A sempre repetida cena de tocar os pés do guru, dos pais e das pessoas mais velhas como sinal de respeito e devoção também está estereotipada...

O pandit está muito bem caracterizado e o ator está à vontade no papel.

Lima Durte, o Shankar, está excelente... o protótipo do sábio meditativo que ainda se defronta com suas fraquezas e desejos mundanos... 10!

É igualmente estranho ver as cenas nos palácios, no Taj Mahal e demais locais onde acontecem os encontros de Juliana e Márcio... vazios. Claro que fecharam os monumentos e locais turísticos para fazer as tomadas, já que esses mesmos locais estão, como em todos os outros desse que é o segundo pais mais populoso do mundo, cheios de massa humana por todos os lados... incessantemente a maré humana vem como uma onda a se movimentar lentamente...

Toda subjetividade que se produz e reproduz na novela retrata a vida da elite de ambos os países, tanto cá como lá, a novela fala da vida, hábitos, costumes e cotidiano dos ricos.

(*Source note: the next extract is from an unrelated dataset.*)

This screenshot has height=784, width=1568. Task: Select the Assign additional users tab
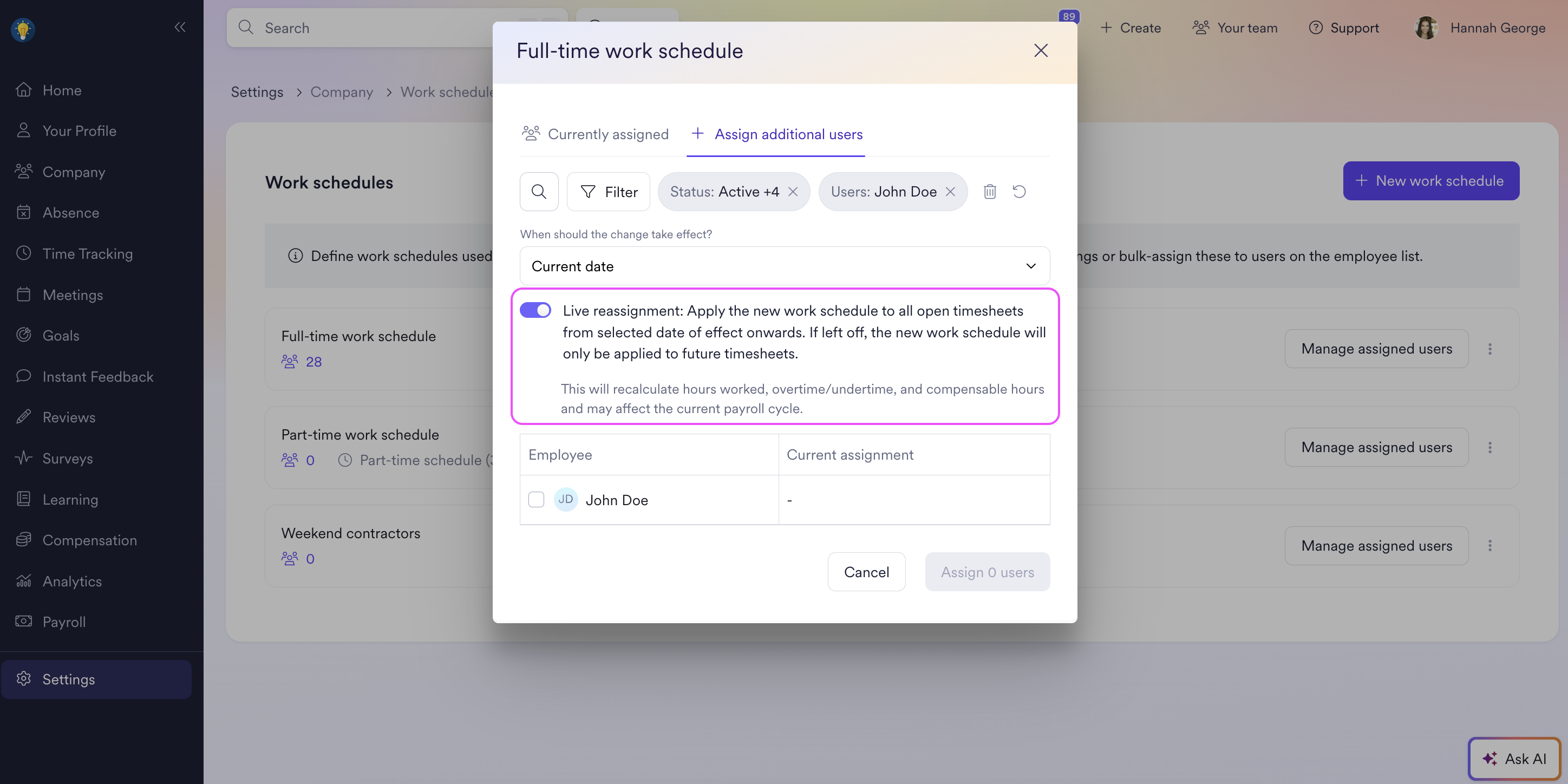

A linguagem e o uso e abuso de espressões locais aliado à quase nula informação que a maioria das pessoas no Brasil tem sobre a Índia parecem estar funcionando como dificultadores...
O que tenho escutado das pessoas que estão assistindo essa novela global mostra que o tiro saiu pela culatra: a maioria demonstra não estar entendendo aspectos culturais que tentam mostrar na trama e, pior, estão formando noções altamente estereotipados acerca do país e da cultura indianos... noções essa se transformam em preconceitos com a agilidade do vento.

Sem a pretensão de esgotar o assunto aqui, digo que o nome desse post está colocado como final e conclusivo porque já vi o bastante e já percebo que esse estado das coisas não vai de modificar.

A novela é ruim, embora bonita esteticamente.
Resta abstrair... e não se revoltar... tanto... pois querer conhecer algo sobre a Índia nessa novela é correr o risco de aprender muita coisa errada.

Esperar que a pobreza que há na Índia, a chamada "Índia de verdade", apareça na novela... é tão ilusório como esperar que uma vaca começe a cantar.
Por falar em vaca... a cena, também repetida, da vaquinha branca e limpinha entrando na loja para buscar sua alimentação diária... e´surrealista. Isso simplesmente é ... surrealista!